Retired Seattle Police Officers Association
 

Last Ring

Take a moment to remember our friends and associates who have passed.

Steve Rix #2645, retired Seattle Police Officer passed away on February 19, 2017. He was 72 years of age upon passing.

Steve was born and raised in Seattle. He graduated from Rainier Beach High School in 1963. Three months later, he joined the Regular Army for three years, rather than be drafted. He was stationed at Arlington Hall in the Washington DC area. He MO was cartographer, drawing up accurate relief maps of Southeast Asia, including Cambodia and Vietnam. This required him to have a top-secret clearance. After he was discharged, he returned to Seattle in the fall of 1966.

Steven’s grandfather Claude was a policeman in Seattle at the turn of the century – 1900. He was one of the first Seattle Police solo officers. He went on bikes before 1913. He rode an Excelsior Twin with a kerosene lamp as a headlight. The bike looked somewhat like a dirt bike. Back then, the streets were paved with bricks or cobblestones – hand hewn out of rocks by prison inmates. Claude was a great golfer. He donated a presentation trophy to the Police Golf Team in the 1930’s, which is still in use by the SPAA Golf Association.

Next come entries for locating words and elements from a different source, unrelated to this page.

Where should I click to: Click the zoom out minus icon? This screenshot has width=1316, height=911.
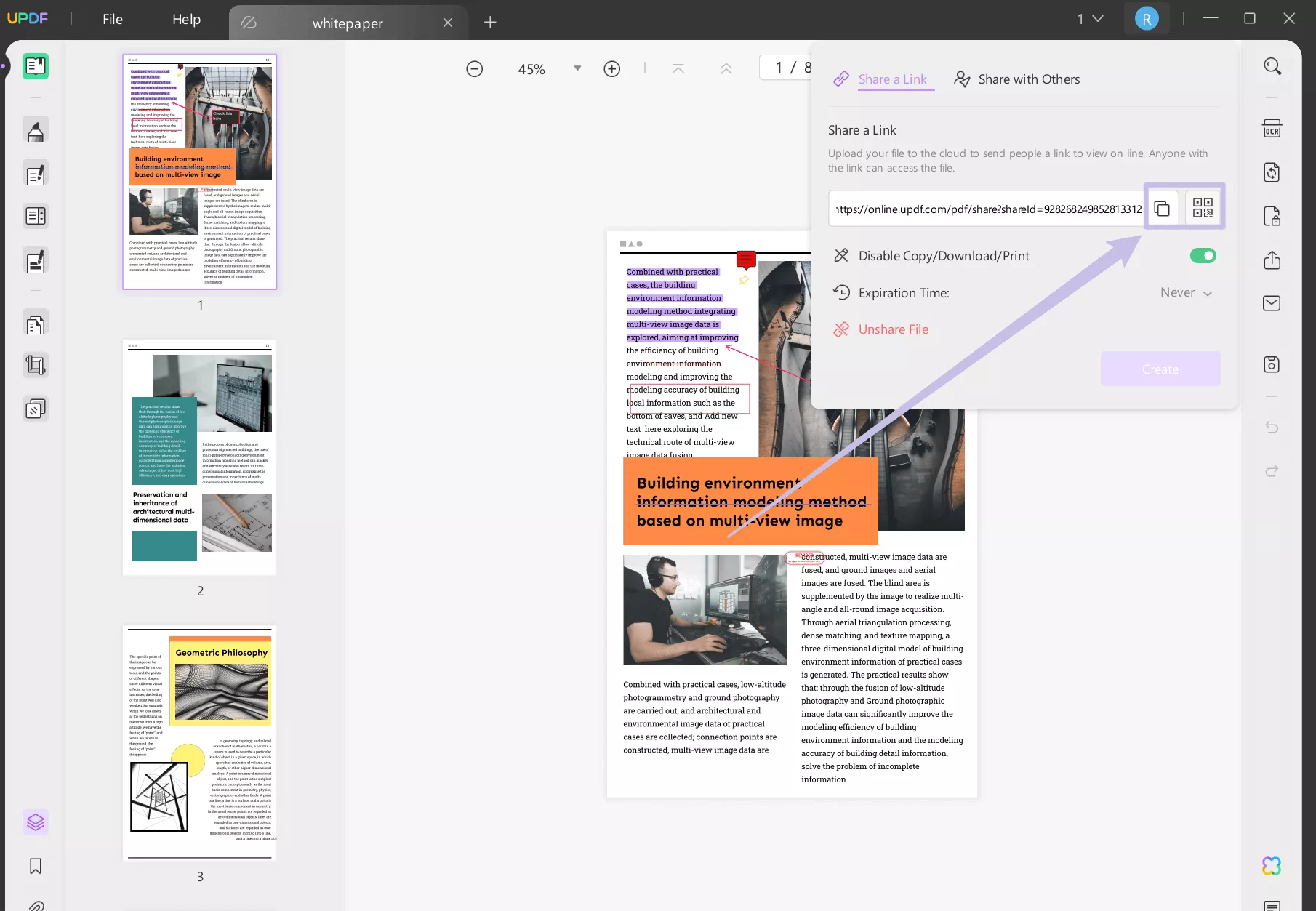point(474,69)
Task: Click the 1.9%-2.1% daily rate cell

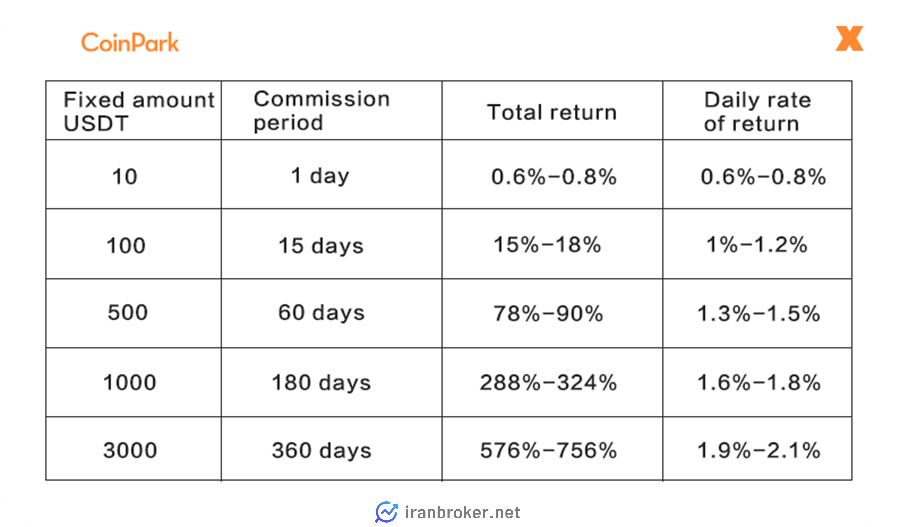Action: coord(757,449)
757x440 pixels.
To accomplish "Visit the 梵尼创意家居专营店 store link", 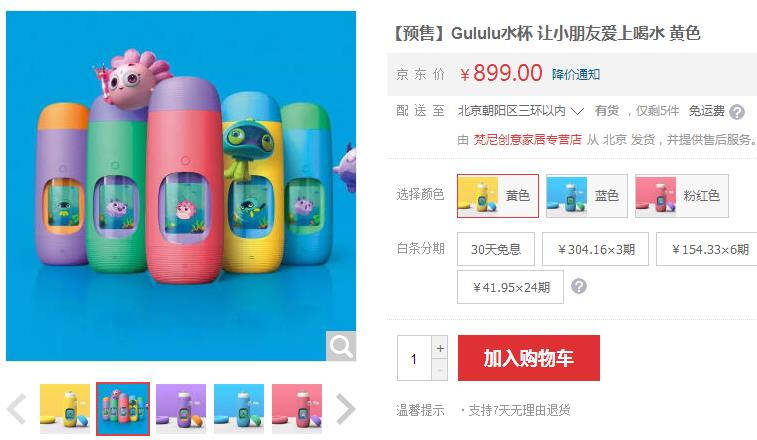I will pyautogui.click(x=527, y=140).
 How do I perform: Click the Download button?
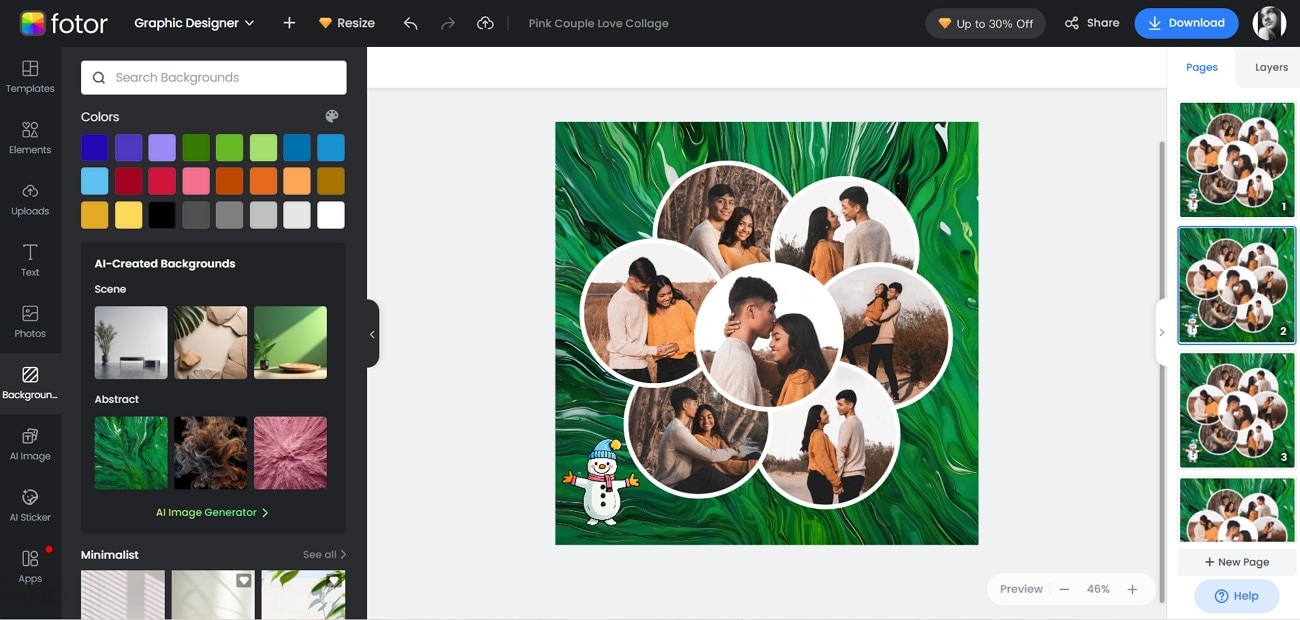click(x=1186, y=23)
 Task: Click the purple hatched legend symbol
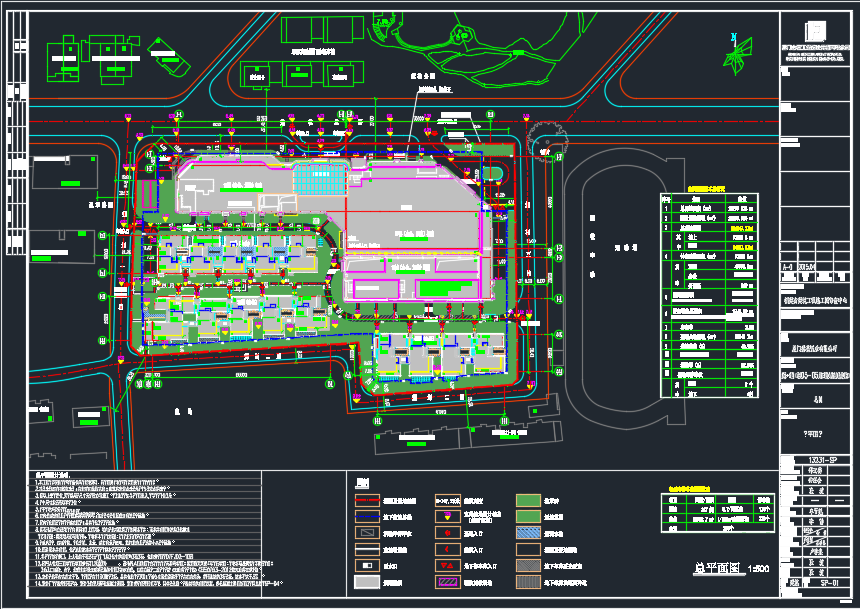(x=448, y=581)
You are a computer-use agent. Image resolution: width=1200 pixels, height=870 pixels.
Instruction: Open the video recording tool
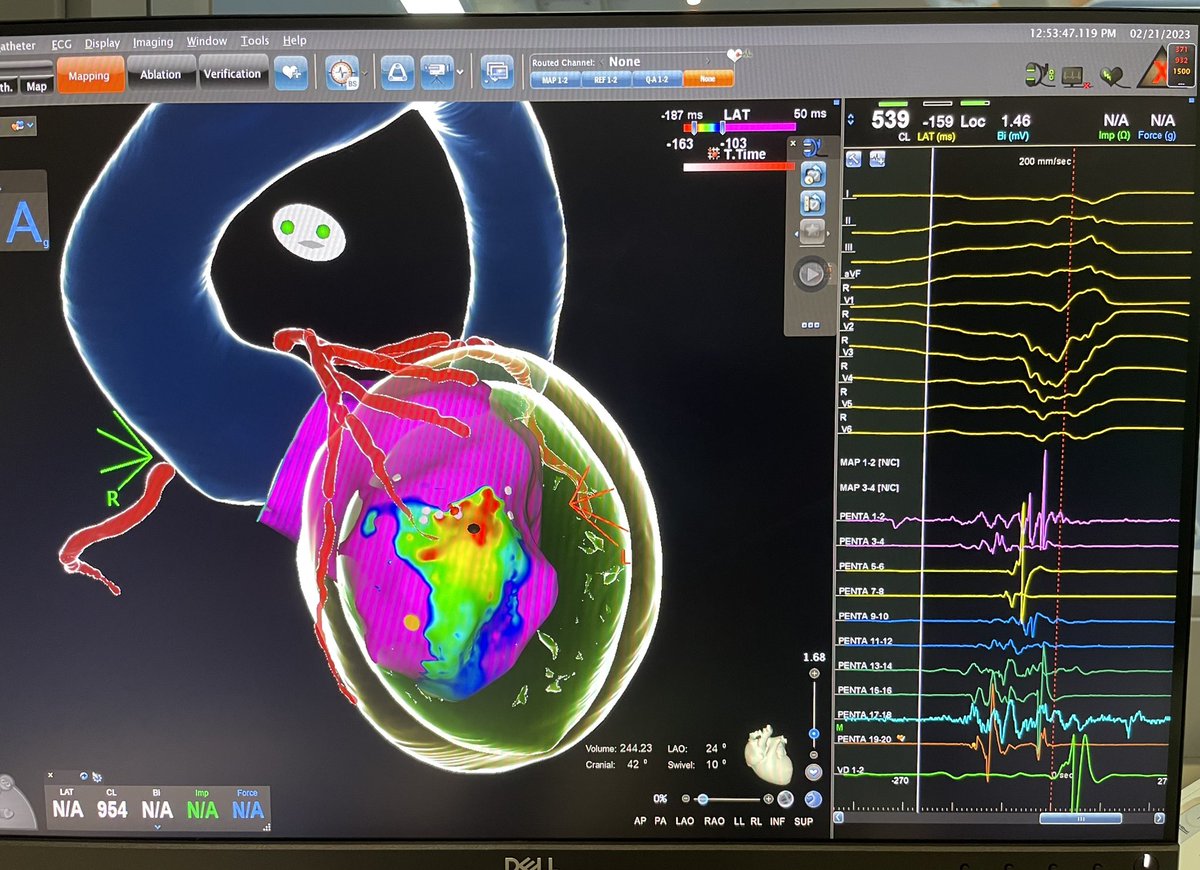tap(437, 72)
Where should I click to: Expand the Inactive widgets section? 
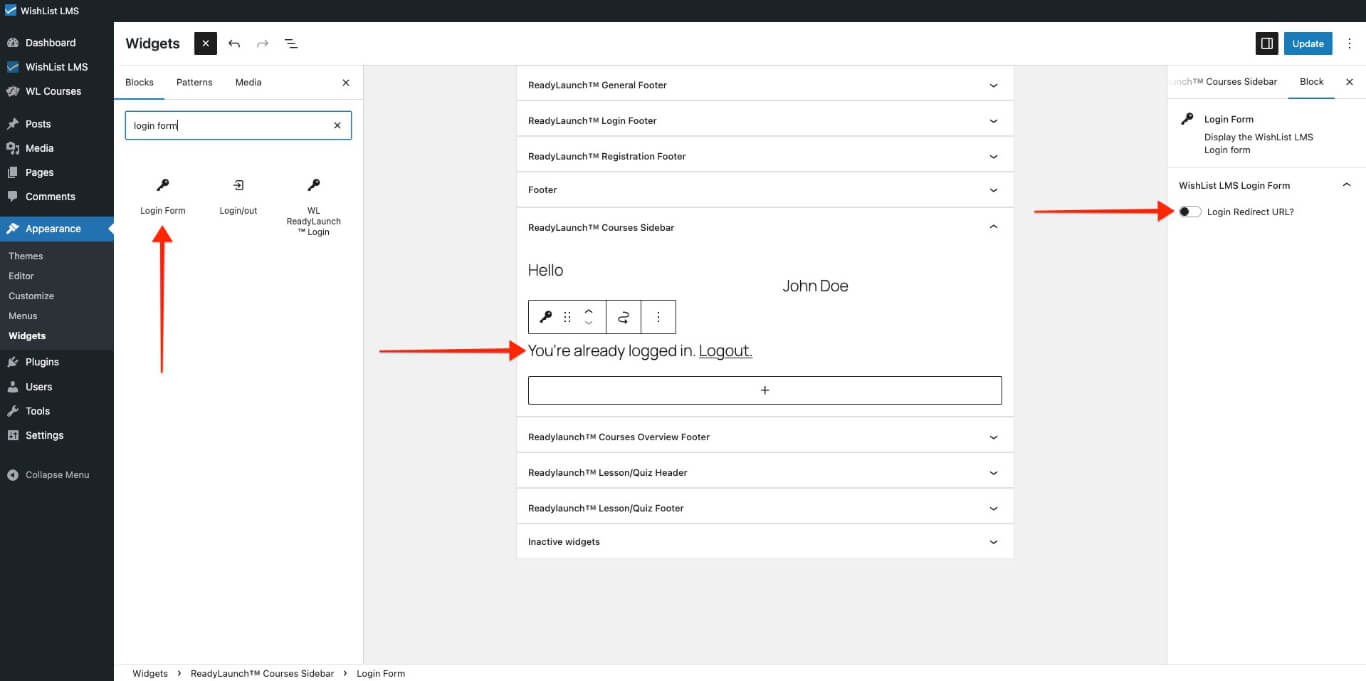tap(993, 541)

Ron Rix, Steve’s father, was also a Seattle Police Officer, so he followed in the family tradition and joined the Department as a cadet in December 1966. One year later, he passed the police officer test. It was the same test as the cadet’s, except no typing requirement of 30 wpm. He was commissioned on November 27, 1967. He worked the Central Precinct, both East and West. Then he transferred to Georgetown. One summer night, about 8:00 p.m., while working with Bob “Scooter” Christophersen #3349, he got into a 5-mile chase with a motorcyclist down Rainier Avenue and its side streets. There were a lot of pedestrians out walking. Attempting to get away, the suspect drove up onto the crowded sidewalk. At that time, “Scooter” decided the pursuit had to be terminated, so pitted the motorcycle. Steve notified Radio that the chase was ended. Radio asked for a direction of travel for the cyclist. Steve replied, “Oh, under us, we ran over the bike.” The cyclist was thrown clear.

One of Steve’s favorite tricks on a slow night was to find a vacant parking lot, put his prowl car in reverse, and go as fast as safely possible, stick his keyed mic out the window and lock up the brakes. The result was a horrible screeching noise, and would go out over the air. This antic was known as “The Rix Slide”.

Steve worked off duty at the rock concerts at the Kingdome and the Seattle Center in the 1970’s. Then he landed the flagging job at the Fauntleroy Ferry Dock with Neal Hinton #2661. They kept the traffic moving there for years. When he was assigned to Communications as a dispatcher with its rotating schedule, he had to give up the ferry job and began flagging at construction sites when his work schedule permitted.

Steve retired with 25 years of service in 1992. But he continued to flag at various construction jobs and the Coleman Ferry Terminal. In 2001, he stopped a driver with a clown mask on, driving the wrong way down Yesler onto Alaskan Way. Immediately, squad cars began to surround the car and Steve. He had just stopped a fleeing bank robber. A few years later, Steve had to quit flagging due to his deteriorating health – he collapsed on a job site.

After quitting his post-retirement jobs, Steven became more active in the Blue Nights Motorcycle Club, riding his Harley Road King to Yellowstone and other national parks. He rode in several charity runs. He also rode the Harley on his camping and fishing trips around the Pacific Northwest. He became active in animal rescues – dogs, cats, and wildlife.

When Steve was laid to rest at Tahoma National Cemetery, Bob Christophersen, Steve’s old partner and sergeant, was part of the Veterans Honor Guard at the graveside service.

Steve is survived by his three daughters, Jodi, Samantha, and Stephanie; seven grandchildren and two great-grandchildren.